Mid the coronavirus pandemis, Beaches are now open with many restrictions in Orange, Ventura, San Diego and Santa Barbara counties. Los Angeles County officials say they may begin gradually reopening beaches as soon as Wednesday. Gov. Gavin Newsom's stay-at-home order remains in place.
The persistent upper-level atmospheric pattern that has locked summerlike heat into the West and record-breaking cold into the East will finally begin to break down on Sunday, allowing a storm system to develop off the coast of California.
This storm will advance toward the West Coast on Monday, ushering in some much-needed rainfall to Northern California and Oregon. Ahead of this system, wind direction over much of California will shift, which will allow temperatures across the region to regulate.
"As the offshore winds begin to subside, cooler conditions will return to much of California finally," AccuWeather Meteorologist Courtney Spamer said.
During this heat wave, much of the state has been dominated by hot offshore flow.

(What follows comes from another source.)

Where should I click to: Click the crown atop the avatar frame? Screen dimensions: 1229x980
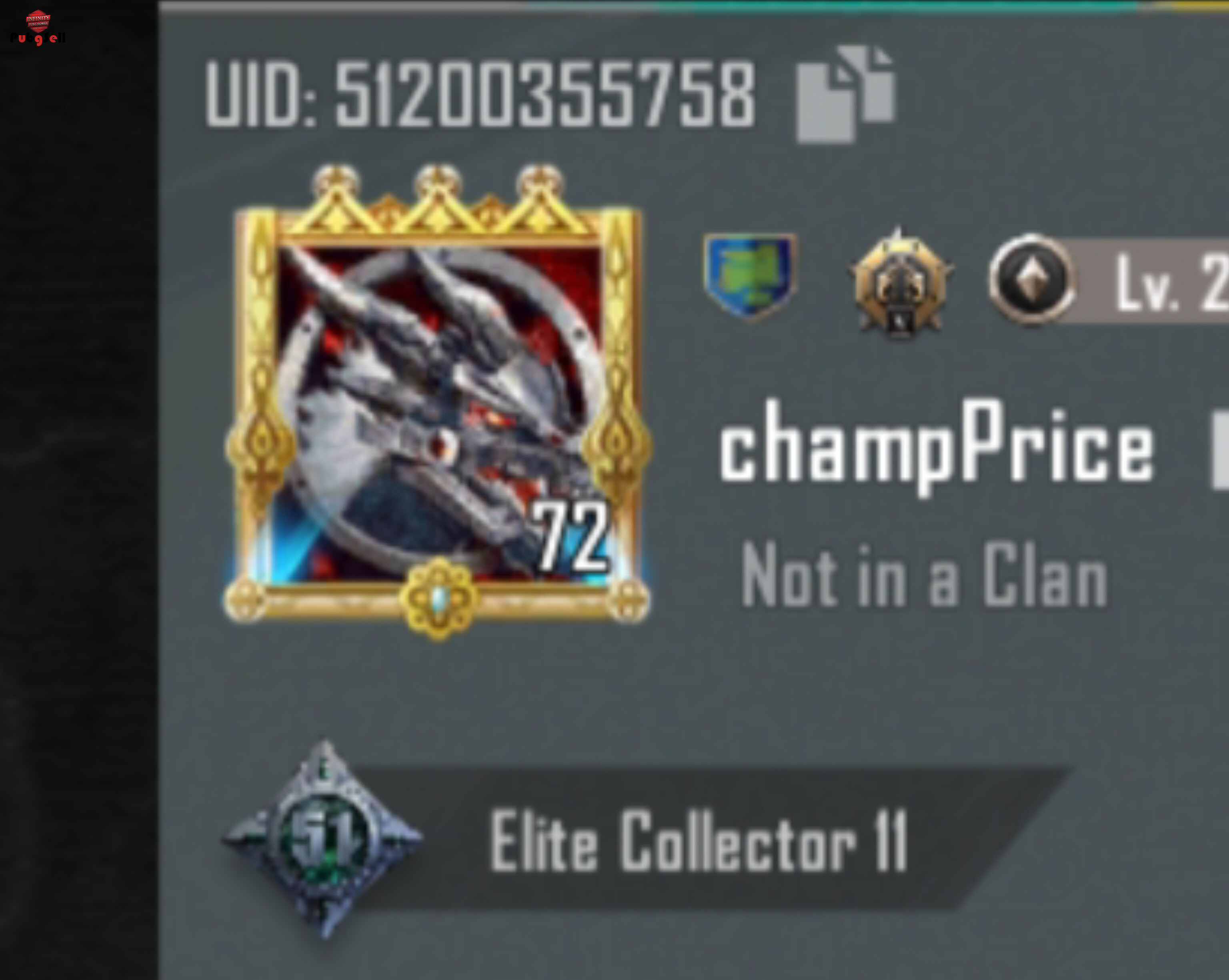(438, 200)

Winds will continue to shift across the region on Sunday and more of the West Coast will be placed under the influence of cooler onshore flow.
Some coastal locations have already experienced the temperature relief onshore flow can bring.
San Francisco received quite the temperature shock from Friday to Saturday when winds shifted. On Friday, under offshore winds, the city reached a high of 82. While under the influence of onshore winds on Saturday, the mercury was unable to surpass 66.
Conditions will begin to cool off in earnest for much of California on Sunday, with many locations recording temperatures 5-10 degrees lower than Saturday.
Coastal communities will remain in the 60s on Sunday, while areas just inland reach into the 70s. Valley locations will remain rather warm on Sunday with temperatures in the upper 80s to lower 90s expected. Desert locations will remain under triple-digit heat.
As the storm comes ashore Monday afternoon and spreads showers over Northern California, temperatures will trend even lower across the state. Many locations such as Sacramento, Calif., and downtown Los Angeles are forecast to reach temperatures very close to average for this time of the year.
Even lower temperatures are expected for Tuesday before conditions plateau on Wednesday. By Tuesday, locations across the state of California will be around 20 degrees cooler than their hottest day of the past week.
Coastal communities dip into the upper 50s to lower 60s on Tuesday and Wednesday, while inland areas sag into the low to middle 70s. The typically hotter valley and desert locations will not miss out on the cooldown as temperatures are forecast to reach the upper 70s and upper 80s to low 90s respectively.
"The drop in temperatures is likely to make it easier for residents to find ways to more comfortably social distance outdoors amid the COVID-19 lockdown across the state," Spamer said.
While relief from summerlike heat in California will begin as the weekend concludes, those hoping for cooler conditions in the Desert Southwest will have to hold on a bit longer.
Cities like Phoenix will continue to flirt with triple-digit heat through Monday, before more seasonable temperatures in the lower 90s are forecast to arrive on Tuesday.